▶ [EXERCISE DETAILS] Starting with the line where "Pick the 宝石青 dark navy swatch" appears, print every line through the end of the entries below exactly as it stands, and leave out the pictures.

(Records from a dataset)
• • • •
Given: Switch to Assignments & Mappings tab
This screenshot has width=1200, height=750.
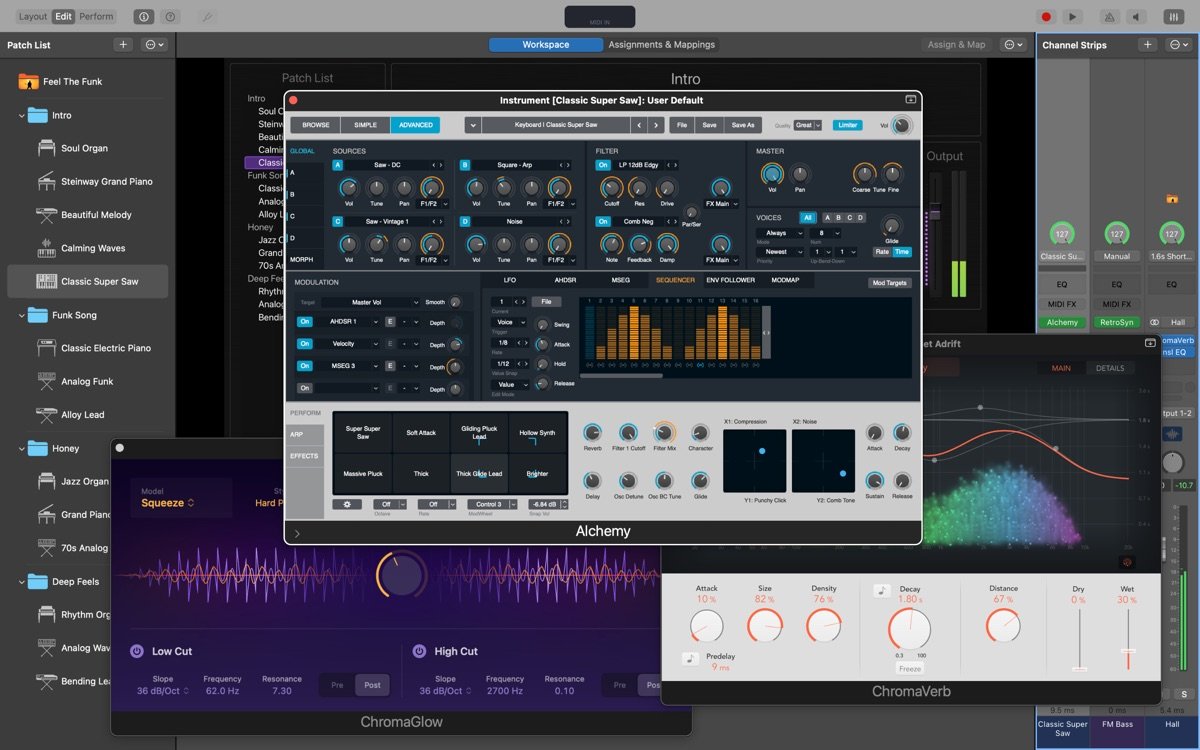Looking at the screenshot, I should pyautogui.click(x=661, y=45).
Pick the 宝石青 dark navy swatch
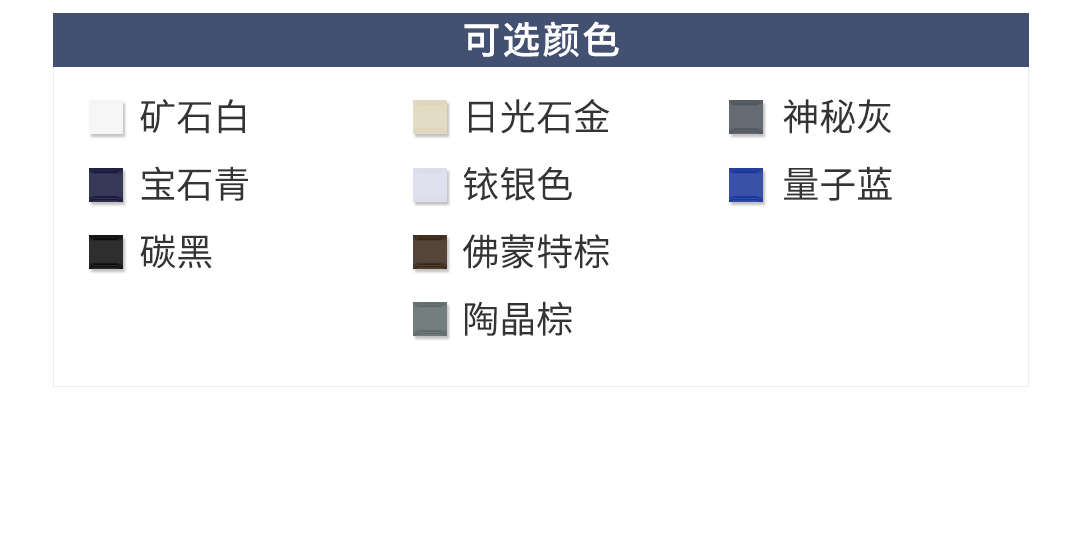Image resolution: width=1080 pixels, height=560 pixels. click(x=106, y=185)
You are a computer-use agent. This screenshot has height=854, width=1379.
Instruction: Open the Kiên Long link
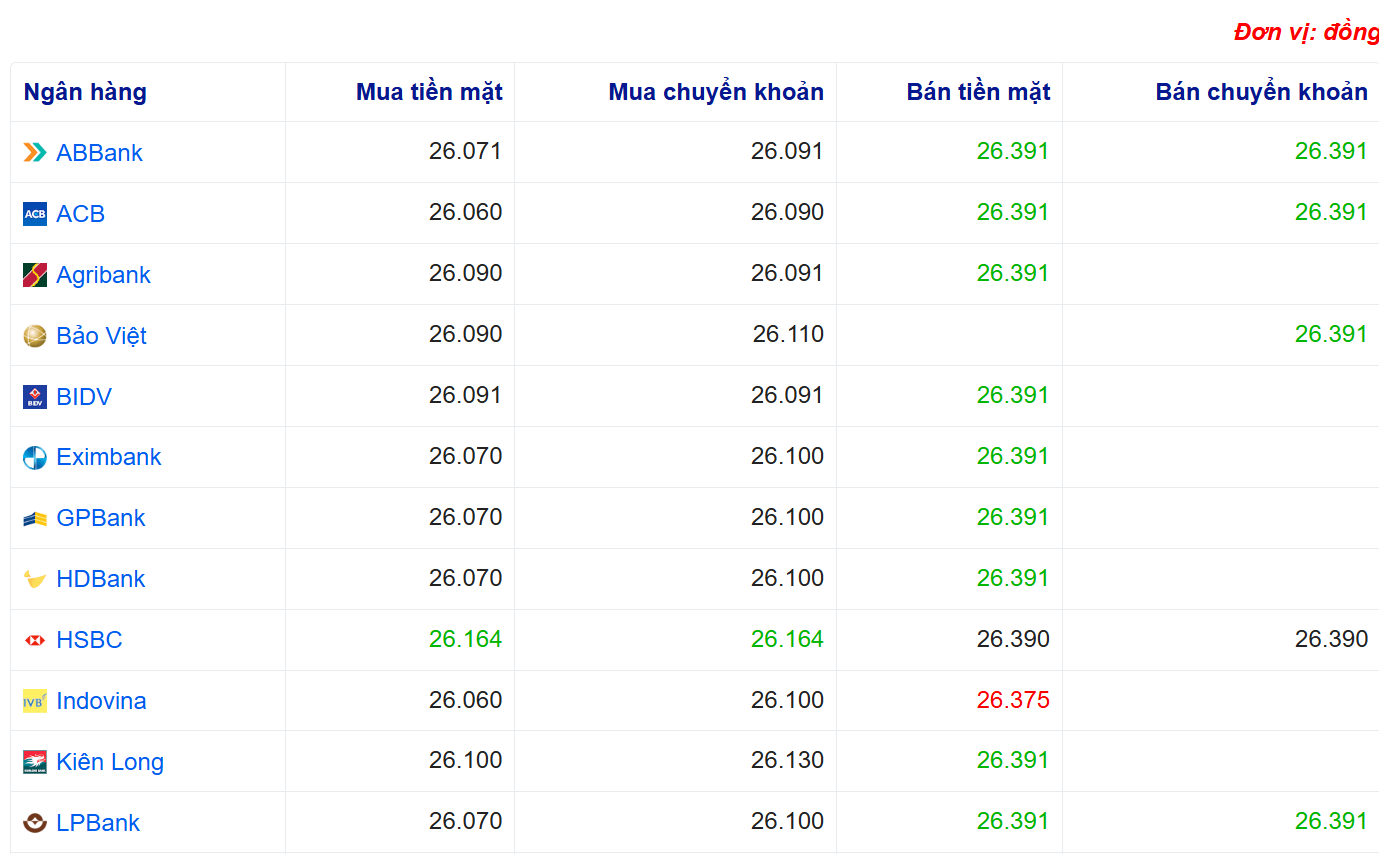(110, 762)
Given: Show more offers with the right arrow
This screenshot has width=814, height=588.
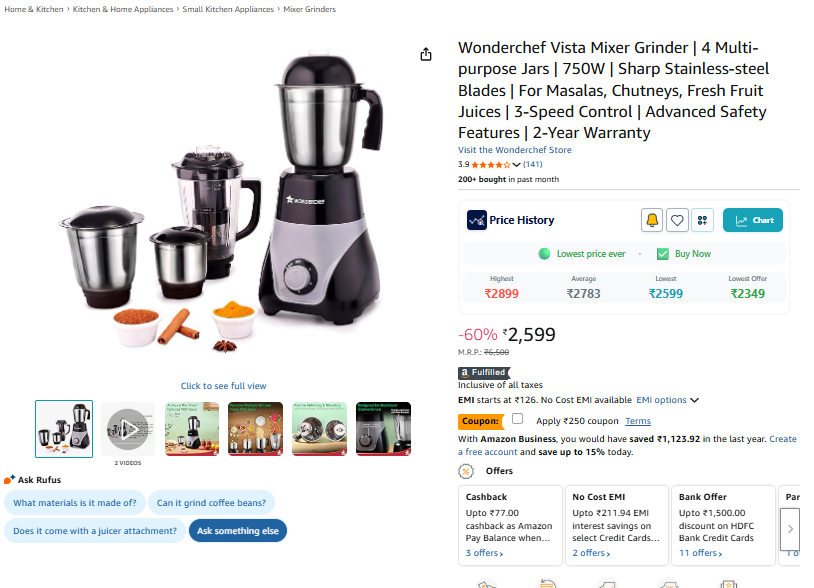Looking at the screenshot, I should pyautogui.click(x=790, y=529).
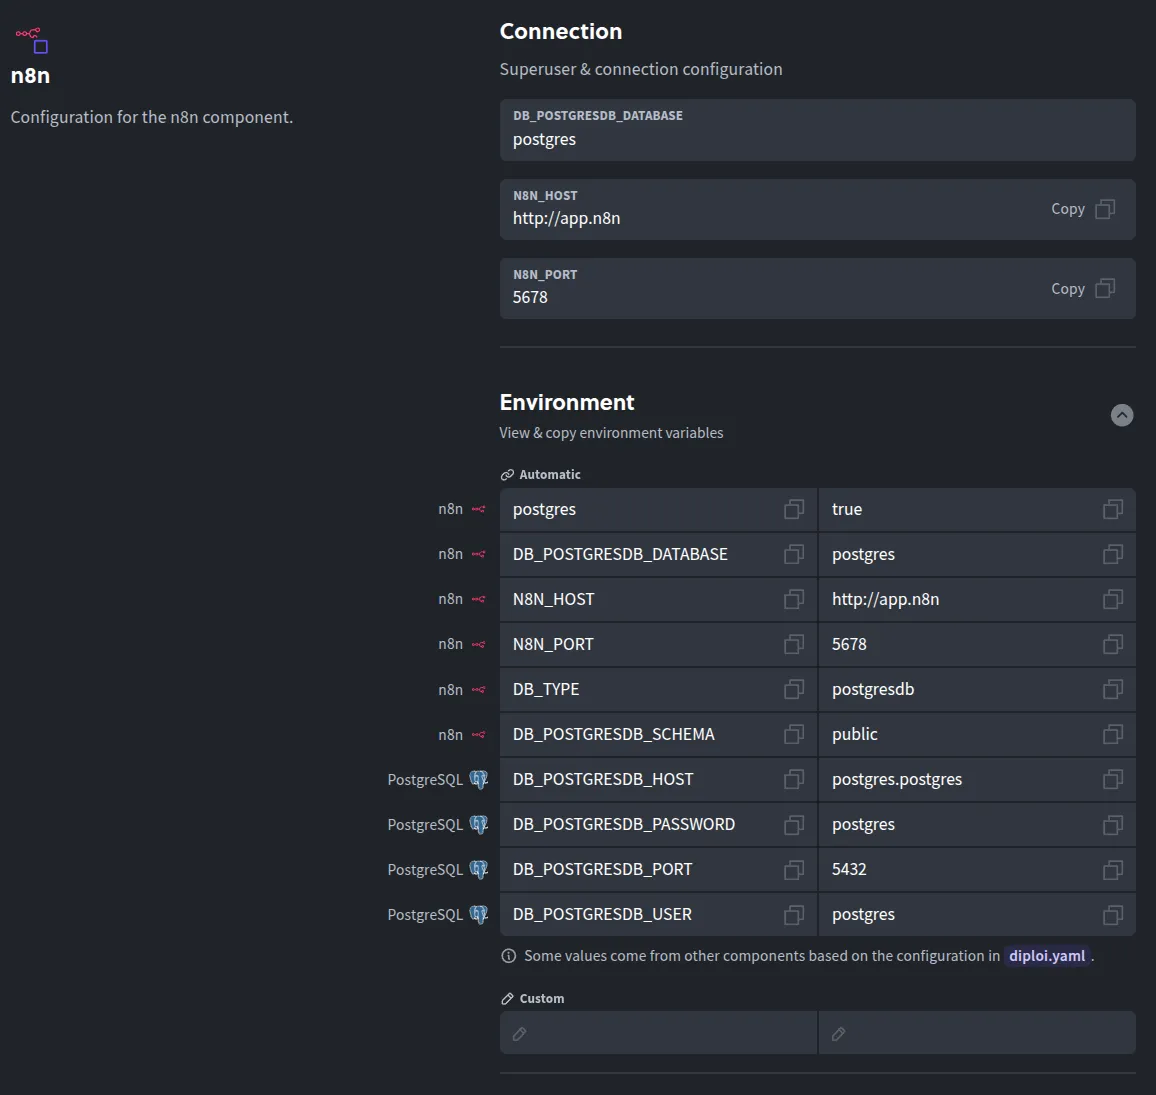The width and height of the screenshot is (1156, 1095).
Task: Click the chain icon next to the Automatic heading
Action: [507, 474]
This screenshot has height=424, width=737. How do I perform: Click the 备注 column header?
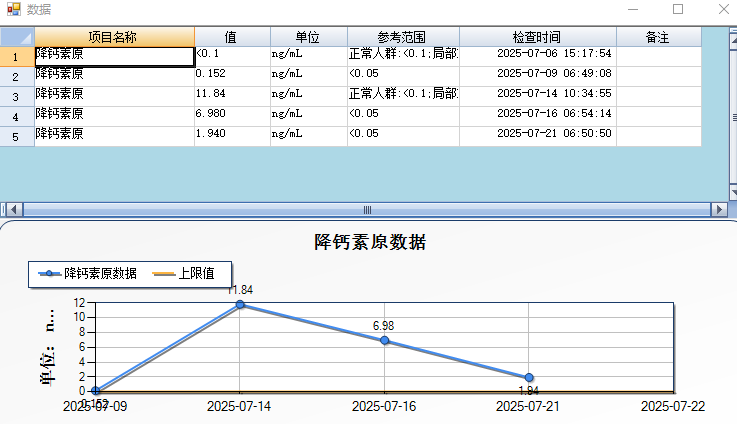tap(658, 37)
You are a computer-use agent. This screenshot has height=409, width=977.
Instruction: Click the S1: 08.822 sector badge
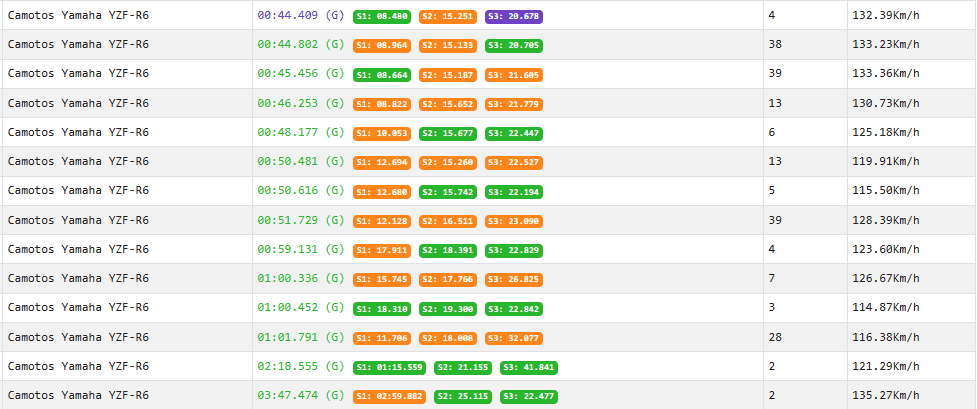tap(382, 104)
• • • •
▶ [RESULT FOR THIS TASK]
Pick the 宝石青 dark navy swatch
Image resolution: width=1080 pixels, height=560 pixels. click(x=106, y=185)
You are a computer-use agent. This screenshot has height=854, width=1379.
Instruction: Open the Kiên Long link
(110, 762)
Given: Show more offers with the right arrow
This screenshot has width=814, height=588.
Looking at the screenshot, I should pyautogui.click(x=790, y=529).
The width and height of the screenshot is (1156, 1095).
Task: Click the chain icon next to the Automatic heading
Action: [507, 474]
This screenshot has height=424, width=737. How do I perform: Click the 备注 column header?
tap(658, 37)
You are a computer-use agent. This screenshot has height=409, width=977.
Instruction: Click the S1: 08.822 sector badge
tap(382, 104)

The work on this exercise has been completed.